This is the mail archive of the
xsl-list@mulberrytech.com
mailing list .
RE: Re: Any Doc to XML converter ?
- To: <xsl-list at lists dot mulberrytech dot com>, <peter at silmaril dot ie>
- Subject: RE: [xsl] Re: Any Doc to XML converter ?
- From: "Joshua Allen" <joshuaa at microsoft dot com>
- Date: Wed, 20 Jun 2001 17:41:07 -0700
- Reply-To: xsl-list at lists dot mulberrytech dot com
http://msdn.microsoft.com/library/techart/odc_expwordtoxml.htm
produces very clean XML for me; in what sense is it "mostly garbage"?

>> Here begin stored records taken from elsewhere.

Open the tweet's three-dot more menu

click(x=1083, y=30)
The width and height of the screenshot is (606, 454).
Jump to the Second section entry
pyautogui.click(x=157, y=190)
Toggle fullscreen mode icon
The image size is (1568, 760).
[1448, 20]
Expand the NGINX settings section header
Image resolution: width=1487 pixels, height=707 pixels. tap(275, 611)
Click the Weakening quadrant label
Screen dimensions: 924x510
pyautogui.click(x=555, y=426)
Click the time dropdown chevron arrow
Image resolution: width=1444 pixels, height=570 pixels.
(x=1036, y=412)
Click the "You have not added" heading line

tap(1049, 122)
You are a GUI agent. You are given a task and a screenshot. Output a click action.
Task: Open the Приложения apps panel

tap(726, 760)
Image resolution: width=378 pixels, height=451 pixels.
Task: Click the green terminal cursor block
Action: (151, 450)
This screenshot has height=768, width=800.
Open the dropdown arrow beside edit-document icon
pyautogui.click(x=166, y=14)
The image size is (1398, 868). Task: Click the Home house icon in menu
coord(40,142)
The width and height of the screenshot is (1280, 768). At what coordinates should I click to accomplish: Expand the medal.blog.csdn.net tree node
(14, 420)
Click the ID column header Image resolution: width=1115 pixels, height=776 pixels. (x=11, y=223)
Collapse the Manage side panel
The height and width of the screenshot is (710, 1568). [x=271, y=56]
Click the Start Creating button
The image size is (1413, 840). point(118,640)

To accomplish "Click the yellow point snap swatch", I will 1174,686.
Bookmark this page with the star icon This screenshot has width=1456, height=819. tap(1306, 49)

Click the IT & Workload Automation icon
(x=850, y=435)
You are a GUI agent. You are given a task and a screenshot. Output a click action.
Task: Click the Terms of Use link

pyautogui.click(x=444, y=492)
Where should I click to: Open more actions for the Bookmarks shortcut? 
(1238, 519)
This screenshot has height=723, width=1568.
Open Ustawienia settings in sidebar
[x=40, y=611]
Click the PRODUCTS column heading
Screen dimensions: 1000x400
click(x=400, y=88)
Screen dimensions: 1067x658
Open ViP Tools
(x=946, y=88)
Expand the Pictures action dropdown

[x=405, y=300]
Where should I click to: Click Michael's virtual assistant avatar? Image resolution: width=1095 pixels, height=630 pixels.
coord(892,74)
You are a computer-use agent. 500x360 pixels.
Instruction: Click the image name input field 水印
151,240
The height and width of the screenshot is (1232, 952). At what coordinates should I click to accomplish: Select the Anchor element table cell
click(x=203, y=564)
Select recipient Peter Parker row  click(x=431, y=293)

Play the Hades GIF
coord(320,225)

You're not thinking of the "save as HTML" or whatever that is built-in,
are you? You can flip on all sorts of extra options with this tool that
add more extra "garbage", but using the simple options faithfully
represents the structure and does a good job with scenario #1 that you
listed below.
> -----Original Message-----
> From: Peter Flynn [mailto:peter@silmaril.ie]
> Sent: Wednesday, June 20, 2001 3:51 PM
> To: xsl-list@lists.mulberrytech.com
> Subject: Re: [xsl] Re: Any Doc to XML converter ?
>
> On Tue, 19 Jun 2001, Dmitri wrote:
> > Bob DuCharme wrote:
> >
> > > In his latest 'XML Deviant' column in XML.com
> > > (http://www.xml.com/pub/a/2001/06/13/deviant.html), Leigh Dodds
> describes
> > > and points to a recent thread on the topic.
> >
> > >From a recent MSDN article 'Export a Word Document to XML' by Kevin
> McDowell
> > (http://msdn.microsoft.com/library/techart/odc_expwordtoxml.htm)
> >
> > 'The XML output by this application is very straightforward and very
> similar to the
> > HTML output by Word itself, but it fully accounts for all styled
text,
> tables, and
> > lists. '
>
> Which may very well be true, but the output is largely garbage.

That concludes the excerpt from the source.